Mais les petits jeunes gens chic le savent.

Vers le soir du deuxième jour, la brise fraîchit, la mer « pluma ». Il advint ce qui devait arriver. Le transatlantique, secoué comme un vulgaire sabot, « roula » abominablement. Soixante voyageurs, après avoir vainement tenté de résister au mal qui les étreignait, s’y abandonnèrent. Ils s’enfermèrent dans les cabines, et les couloirs retentirent de sourds gémissements.

À table on fut quinze. Et l’on n’y séjourna guère. Le vent soufflait par le traversât l’avant embarquait d’énormes vagues.

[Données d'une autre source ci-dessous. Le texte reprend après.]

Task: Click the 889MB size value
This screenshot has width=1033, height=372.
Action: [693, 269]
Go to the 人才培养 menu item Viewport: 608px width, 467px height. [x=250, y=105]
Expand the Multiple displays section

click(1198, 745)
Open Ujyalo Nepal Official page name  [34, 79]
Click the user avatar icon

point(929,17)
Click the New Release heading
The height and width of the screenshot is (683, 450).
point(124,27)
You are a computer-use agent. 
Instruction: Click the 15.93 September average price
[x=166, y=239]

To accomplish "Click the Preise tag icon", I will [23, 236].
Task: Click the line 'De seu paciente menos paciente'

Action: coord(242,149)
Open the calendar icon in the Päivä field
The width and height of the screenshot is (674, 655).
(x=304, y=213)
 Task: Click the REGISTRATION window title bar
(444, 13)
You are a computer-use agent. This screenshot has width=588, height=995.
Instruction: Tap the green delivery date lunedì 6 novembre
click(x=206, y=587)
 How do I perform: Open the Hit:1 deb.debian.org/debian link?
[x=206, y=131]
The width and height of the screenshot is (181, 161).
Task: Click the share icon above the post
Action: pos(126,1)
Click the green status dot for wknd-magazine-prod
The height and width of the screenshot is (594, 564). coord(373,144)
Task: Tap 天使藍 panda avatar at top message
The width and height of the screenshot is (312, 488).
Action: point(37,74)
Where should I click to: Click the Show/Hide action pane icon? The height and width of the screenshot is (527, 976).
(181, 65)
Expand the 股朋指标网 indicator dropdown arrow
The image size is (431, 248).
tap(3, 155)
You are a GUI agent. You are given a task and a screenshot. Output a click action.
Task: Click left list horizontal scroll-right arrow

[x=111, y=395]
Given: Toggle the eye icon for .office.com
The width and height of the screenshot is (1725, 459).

Pour oublier tant de malheurs, quelques-uns allèrent entendre une conférence de M. Léger, professeur au Collège de France, sur l’alphabet russe. C’est une grande distraction à bord.

Moi, je m’en fus me coucher. Je trouvai dans ma cabine mon confrère, qui se tordait sur sa couche. Il était effroyablement pâle et gisait au milieu des preuves de sa défaite.

— Songez que c’est pour Lui que vous souffrez, lui dis-je.

Il me répondit tristement :

— Il m’a pardonné, mais il se venge bien tout de même.

Il ne put rien ajouter, et pour cause.